▶ _GIVEN INSTRUCTION_
Please change "How do I perform" to "What click completes" throughout the items below and leave every other word as it is.

▶ _DATASET EXTRACT_
--- begin ---

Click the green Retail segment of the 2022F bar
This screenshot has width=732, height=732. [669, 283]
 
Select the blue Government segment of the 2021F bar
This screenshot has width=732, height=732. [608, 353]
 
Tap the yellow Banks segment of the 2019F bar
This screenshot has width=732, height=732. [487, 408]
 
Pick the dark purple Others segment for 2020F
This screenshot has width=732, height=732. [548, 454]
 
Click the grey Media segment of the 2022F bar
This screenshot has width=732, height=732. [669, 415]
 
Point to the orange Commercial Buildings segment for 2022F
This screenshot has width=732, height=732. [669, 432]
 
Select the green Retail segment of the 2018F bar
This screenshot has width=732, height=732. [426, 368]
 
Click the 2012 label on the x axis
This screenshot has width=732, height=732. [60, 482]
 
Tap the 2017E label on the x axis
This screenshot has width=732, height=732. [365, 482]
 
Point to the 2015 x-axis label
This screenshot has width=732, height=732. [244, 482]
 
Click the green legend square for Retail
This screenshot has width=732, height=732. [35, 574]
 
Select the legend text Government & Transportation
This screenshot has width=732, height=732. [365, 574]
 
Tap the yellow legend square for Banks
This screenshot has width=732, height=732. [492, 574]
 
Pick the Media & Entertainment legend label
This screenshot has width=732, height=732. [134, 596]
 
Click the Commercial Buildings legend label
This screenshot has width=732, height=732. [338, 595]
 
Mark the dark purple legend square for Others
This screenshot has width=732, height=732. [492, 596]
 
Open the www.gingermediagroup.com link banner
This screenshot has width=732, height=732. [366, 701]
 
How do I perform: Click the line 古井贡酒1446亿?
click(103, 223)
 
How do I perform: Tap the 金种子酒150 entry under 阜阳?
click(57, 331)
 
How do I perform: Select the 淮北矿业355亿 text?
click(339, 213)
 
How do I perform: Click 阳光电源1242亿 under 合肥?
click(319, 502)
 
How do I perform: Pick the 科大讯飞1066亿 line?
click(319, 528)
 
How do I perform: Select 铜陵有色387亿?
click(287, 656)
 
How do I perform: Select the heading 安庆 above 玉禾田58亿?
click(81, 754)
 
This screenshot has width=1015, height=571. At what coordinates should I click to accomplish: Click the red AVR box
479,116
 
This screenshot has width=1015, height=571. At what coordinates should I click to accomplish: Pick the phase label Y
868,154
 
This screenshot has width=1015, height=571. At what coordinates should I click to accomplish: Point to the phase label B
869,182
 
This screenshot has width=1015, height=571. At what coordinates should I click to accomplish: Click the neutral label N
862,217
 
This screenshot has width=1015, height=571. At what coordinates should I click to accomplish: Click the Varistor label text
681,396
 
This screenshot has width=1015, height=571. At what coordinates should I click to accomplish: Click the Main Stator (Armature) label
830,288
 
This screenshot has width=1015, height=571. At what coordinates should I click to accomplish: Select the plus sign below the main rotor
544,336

--- end ---

▶ _ANSWER TO THE EXERCISE_
Click the green Retail segment of the 2022F bar
This screenshot has width=732, height=732. [669, 283]
 
Select the blue Government segment of the 2021F bar
This screenshot has width=732, height=732. [608, 353]
 
Tap the yellow Banks segment of the 2019F bar
This screenshot has width=732, height=732. [487, 408]
 
Pick the dark purple Others segment for 2020F
This screenshot has width=732, height=732. [548, 454]
 
Click the grey Media segment of the 2022F bar
This screenshot has width=732, height=732. [669, 415]
 
Point to the orange Commercial Buildings segment for 2022F
This screenshot has width=732, height=732. [669, 432]
 
Select the green Retail segment of the 2018F bar
This screenshot has width=732, height=732. [426, 368]
 
Click the 2012 label on the x axis
This screenshot has width=732, height=732. [60, 482]
 
Tap the 2017E label on the x axis
This screenshot has width=732, height=732. [365, 482]
 
Point to the 2015 x-axis label
This screenshot has width=732, height=732. [244, 482]
 
Click the green legend square for Retail
This screenshot has width=732, height=732. [35, 574]
 
Select the legend text Government & Transportation
This screenshot has width=732, height=732. [365, 574]
 
Tap the yellow legend square for Banks
This screenshot has width=732, height=732. [492, 574]
 
Pick the Media & Entertainment legend label
This screenshot has width=732, height=732. [134, 596]
 
Click the Commercial Buildings legend label
This screenshot has width=732, height=732. [338, 595]
 
Mark the dark purple legend square for Others
This screenshot has width=732, height=732. [492, 596]
 
Open the www.gingermediagroup.com link banner
This screenshot has width=732, height=732. [366, 701]
 
What click completes: Click the line 古井贡酒1446亿?
click(103, 223)
 
What click completes: Tap the 金种子酒150 entry under 阜阳?
click(57, 331)
 
What click completes: Select the 淮北矿业355亿 text?
click(339, 213)
 
What click completes: Click 阳光电源1242亿 under 合肥?
click(319, 502)
 
What click completes: Pick the 科大讯飞1066亿 line?
click(319, 528)
 
What click completes: Select 铜陵有色387亿?
click(287, 656)
 
What click completes: Select the heading 安庆 above 玉禾田58亿?
click(81, 754)
 
This screenshot has width=1015, height=571. At what coordinates should I click to accomplish: Click the red AVR box
479,116
 
This screenshot has width=1015, height=571. At what coordinates should I click to accomplish: Pick the phase label Y
868,154
 
This screenshot has width=1015, height=571. At what coordinates should I click to accomplish: Point to the phase label B
869,182
 
This screenshot has width=1015, height=571. At what coordinates should I click to accomplish: Click the neutral label N
862,217
 
This screenshot has width=1015, height=571. At what coordinates should I click to accomplish: Click the Varistor label text
681,396
 
This screenshot has width=1015, height=571. At what coordinates should I click to accomplish: Click the Main Stator (Armature) label
830,288
 
This screenshot has width=1015, height=571. At what coordinates should I click to accomplish: Select the plus sign below the main rotor
544,336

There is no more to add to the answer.